Biogeosciences, 11, 4429–4442, 2014
https://doi.org/10.5194/bg-11-4429-2014
© Author(s) 2014. This work is distributed under
the Creative Commons Attribution 3.0 License.

Research article 22 Aug 2014

Research article | 22 Aug 2014

Assessment on the rates and potentials of soil organic carbon sequestration in agricultural lands in Japan using a process-based model and spatially explicit land-use change inventories – Part 1: Historical trend and validation based on nation-wide soil monitoring

Y. Yagasaki1,* and Y. Shirato1 Y. Yagasaki and Y. Shirato
  • 1Natural Resources Inventory Center, National Institute for Agro-Environmental Sciences, 3-1-3 Kannondai, Tsukuba, 305-8604, Japan
  • *now at: Terrestrial Ecosystems Management, Hall of Global Environmental Research, Graduate School of Global Environmental Studies, Kyoto University, Yoshida-Honmachi, Sakyo-ku, Kyoto, 606-8501, Japan

Abstract. In order to estimate a country-scale soil organic carbon (SOC) stock change in agricultural lands in Japan, while taking into account the effect of land-use changes, climate, different agricultural activities and the nature of soils, a spatially explicit model simulation system was developed using Rothamsted Carbon Model (RothC) with an integration of spatial and temporal inventories.

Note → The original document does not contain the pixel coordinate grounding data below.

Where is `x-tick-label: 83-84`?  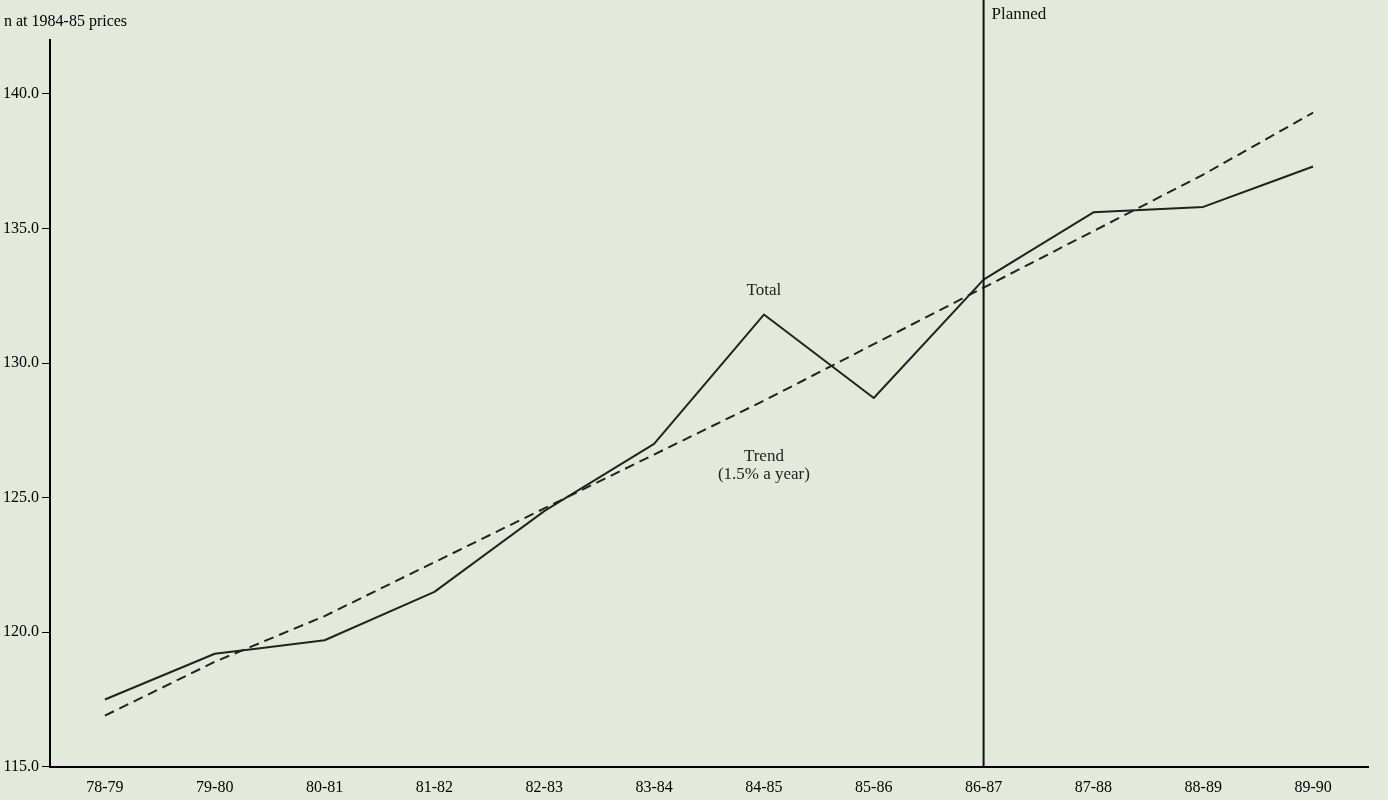
x-tick-label: 83-84 is located at coordinates (654, 786).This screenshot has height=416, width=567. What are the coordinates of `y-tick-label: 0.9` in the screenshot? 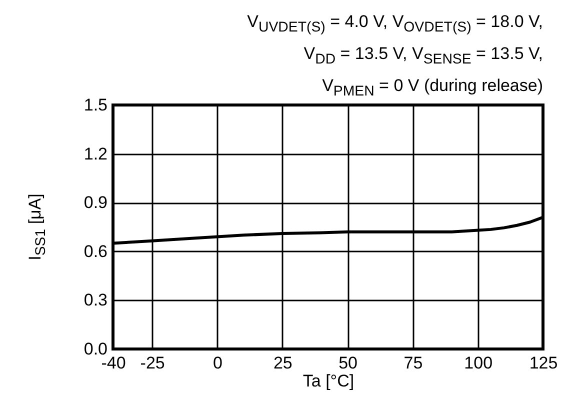 It's located at (96, 202). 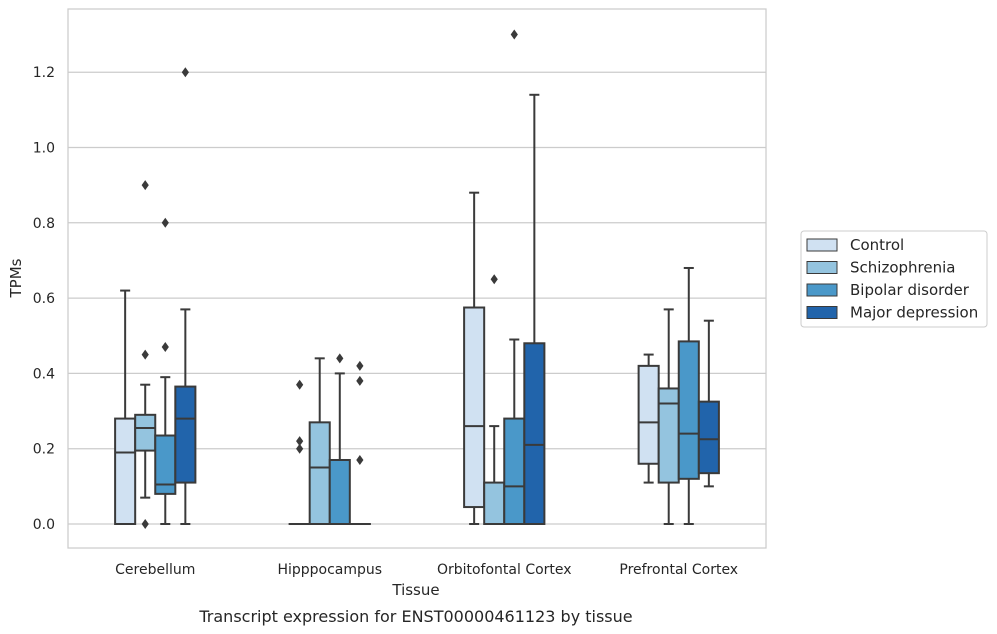 I want to click on y-axis-title: TPMs, so click(x=16, y=278).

Simulation was run from 1970 to 2008 with historical inventories. Simulated SOC stock was compared with observations in a nation-wide stationary monitoring program conducted during 1979–1998.

Historical land-use change, characterized by a large decline in the area of paddy fields as well as a small but continuous decline in the area of orchards, occurred along with a relatively large increase in upland crop fields, unmanaged grasslands, and settlements (i.e. conversion of agricultural fields due to urbanization or abandoning). Results of the simulation on SOC stock change under varying land-use change indicated that land-use conversion from agricultural fields to settlements or other lands, as well as that from paddy fields to croplands have likely been an increasing source of CO2 emission, due to the reduction of organic carbon input to soils and the enhancement of SOC decomposition through transition of soil environment from anaerobic to aerobic conditions.

The area-weighted mean concentrations of the simulated SOC stocks calculated for major soil groups under paddy fields and upland crop fields were comparable to those observed in the monitoring. Whereas in orchards, the simulated SOC stocks were underestimated. As the results of simulation indicated that SOC stock change under managed grasslands and settlements has been likely a major sink and source of CO2 emission at country-scale, respectively, validation of SOC stock change under these land-use types, which could not have been accomplished due to limited availability or a lack of measurement, remains a forthcoming challenge.